The empty fortune cookie

The following is a repost of a blog written in 2009....just thought I'd re-share.

It's a big deal at my house to go out on Sunday for lunch. This is really the only day of the week we do this (drive through and the dollar menu don't count.) But on Sundays, we all decide on some place to eat lunch and actually sit down together and share before we are completely overcome by the need for a nap...and of course by we, I mean me.

Like most Sundays, where to go is always a lively discussion...one child wants one thing, the other wants something else, Dad wants cheap, and I just want to eat somewhere that I can hear our conversation and don't have to clean up afterward. Today's lucky winner was a Chinese restaurant in town. On their buffet, we're bound to find something everyone will eat. It's not exactly cheap, but Dad was wearing down from hunger so he agreed as well.

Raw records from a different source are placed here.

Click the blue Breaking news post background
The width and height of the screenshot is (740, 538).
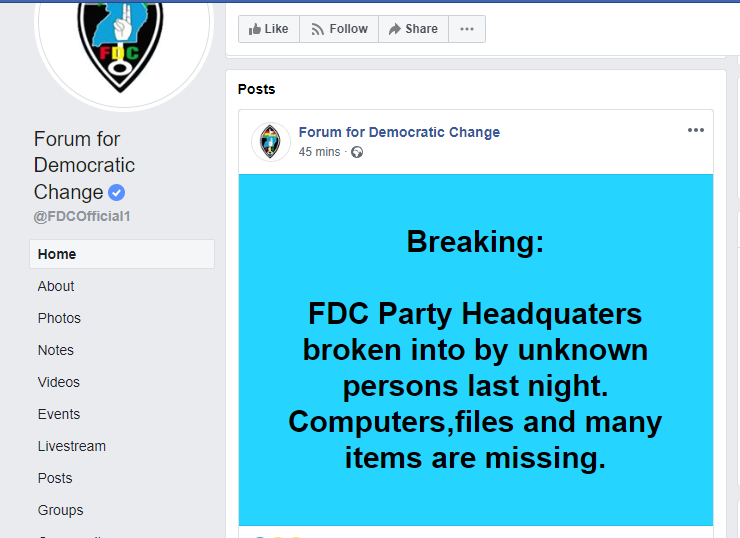[476, 350]
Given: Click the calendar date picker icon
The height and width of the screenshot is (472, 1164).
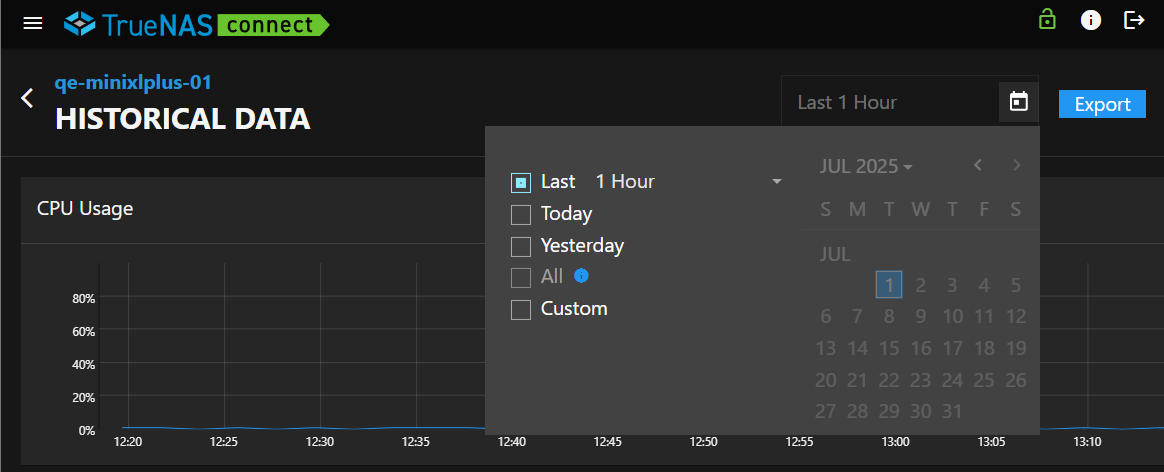Looking at the screenshot, I should click(1018, 102).
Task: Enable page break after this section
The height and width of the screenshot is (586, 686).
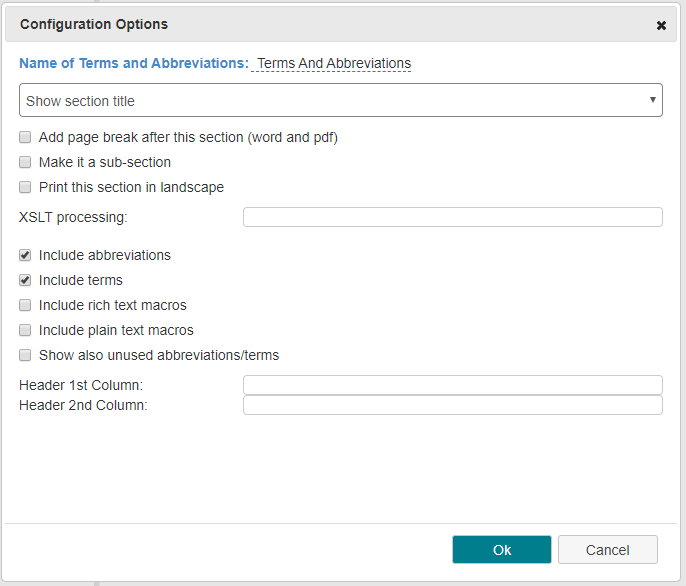Action: tap(25, 137)

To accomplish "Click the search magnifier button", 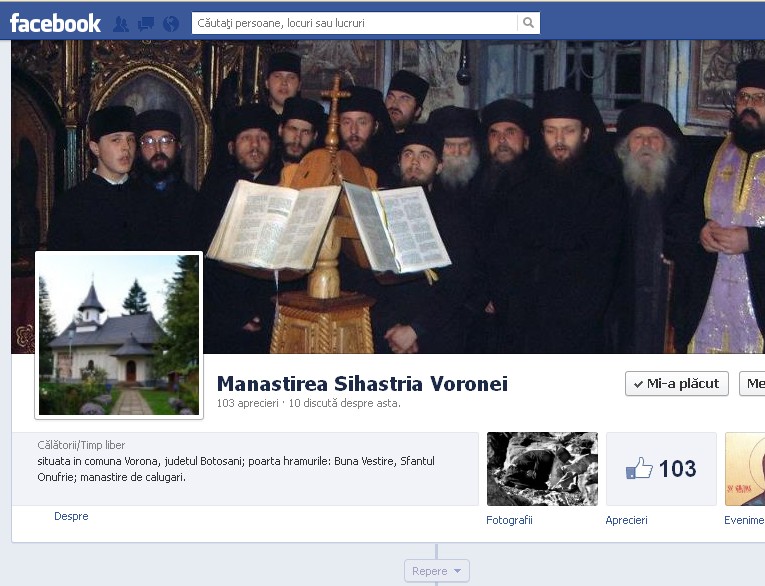I will point(528,22).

The meal wasn't spectacular, but eventually my teenage daughter got over her angst and started joking around and smiling. My son started his 5th grade humor and yet somehow managed to steer clear of potty jokes long enough for us to enjoy our meal. Yes, it was a pretty good meal and as we finished, I reached for MY favorite part of the meal, the fortune cookie. Both children had theirs and were trying to call each other names in Chinese, my husband read his and tossed it on the table, and I expectantly opened mine to find.....it was empty. My fortune cookie had no fortune in it! Not even a little one! No funny saying, no Chinese word, not even a lucky number! My face just fell. How could I get a cookie with no fortune?

Of course, I had to figure out how this would tie into Random Thoughts, so I came home and googled fortune cookies. What exactly is our "fortune"? Of course, the ones in the cookie are supposed to tell you something that's going to happen, but did you know that some of the original fortune cookies contained scripture? Then, after doing a check for mention of "our fortune" in the Bible, I discovered a number of different references to "restoring our fortune". Now I was on to something.

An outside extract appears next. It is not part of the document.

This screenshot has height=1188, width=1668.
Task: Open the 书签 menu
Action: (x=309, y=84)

One of the first references to fortunes in the Bible is from Deut. 30:2 - 4, "and when you and your children return to the LORD your God and obey him with all your heart and with all your soul according to everything I command you today, 3 then the LORD your God will restore your fortunes and have compassion on you and gather you again from all the nations where he scattered you. 4 Even if you have been banished to the most distant land under the heavens, from there the LORD your God will gather you and bring you back." When we return to God and obey him with all our heart and soul, then the Lord will restore our fortunes.

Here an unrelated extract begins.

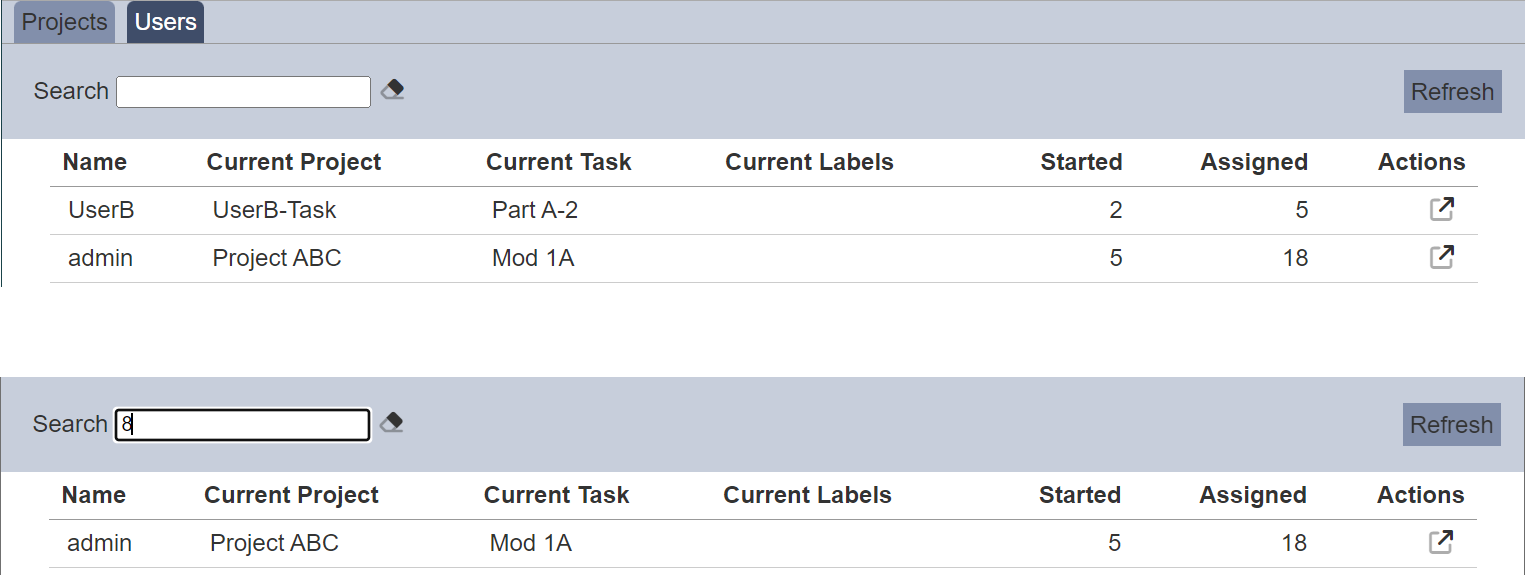
Task: Sort upper table by Started column
Action: (1081, 162)
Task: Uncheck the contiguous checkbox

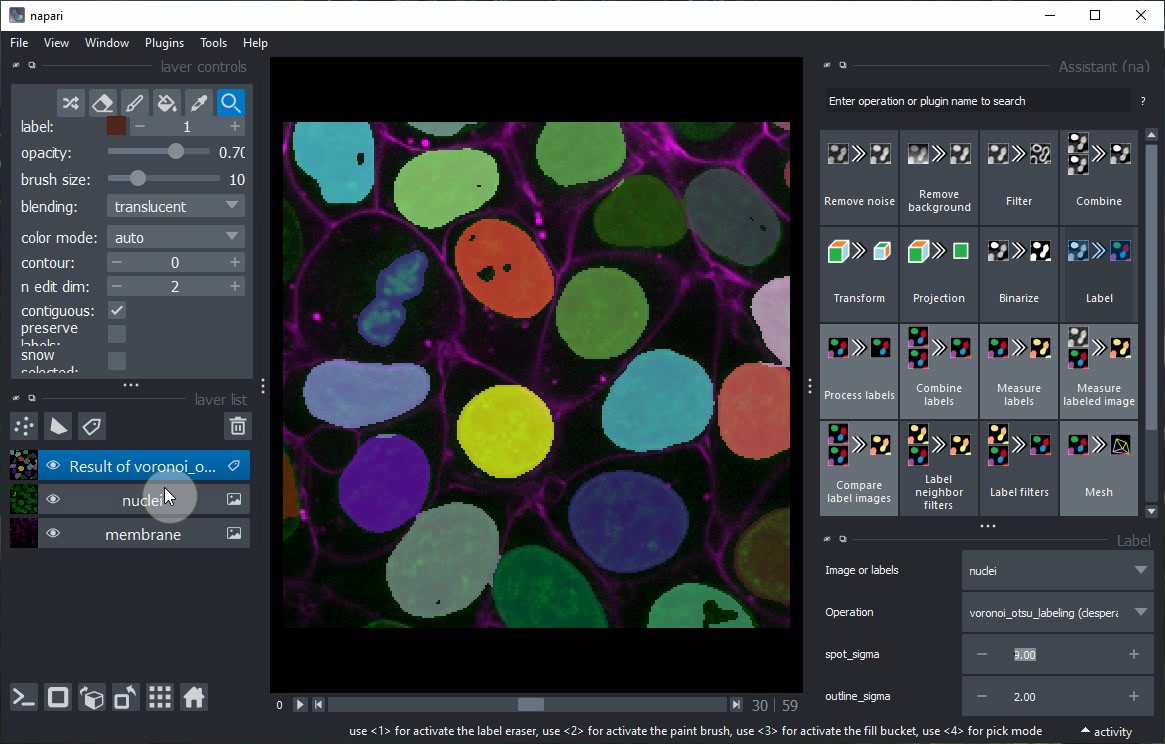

Right now, many people in America and around the world have "lost their fortunes", and here is a promise from God that if we return to Him and obey Him, then He will restore them. I'm not talking just about money, but also about the kind of fortunes that money can't buy....family, friends, joy, peace....faith. Those are the kinds of treasures we can enjoy now AND lay up in heaven where moth and thief cannot destroy.

Everyday the news is filled with too many who did not realize that true treasure isn't wealth....those who lost the things the world offers and with it lost their hope. They got to the end of what they thought would satisfy only to find the promises were empty. They truly lost their fortunes.

Those of us who know where our treasure really lies must return to God and obey Him with all our heart and soul not only for ourselves, but for those around us. For when they reach the end of their "meal" and reach for the fortune cookie, we don't want them to discover that it is empty. We can share the good news with others that this is not all there is. God has a plan for each of us, a plan for good and not for evil. A plan for hope and a future. We can help show them where true fortune lies....we can point them to Jesus.

Now that I think about it, I guess my fortune cookie wasn't so empty after all....it held a lesson on looking to God when what the world gives you is an empty promise. I think I've found my true "fortune" in God.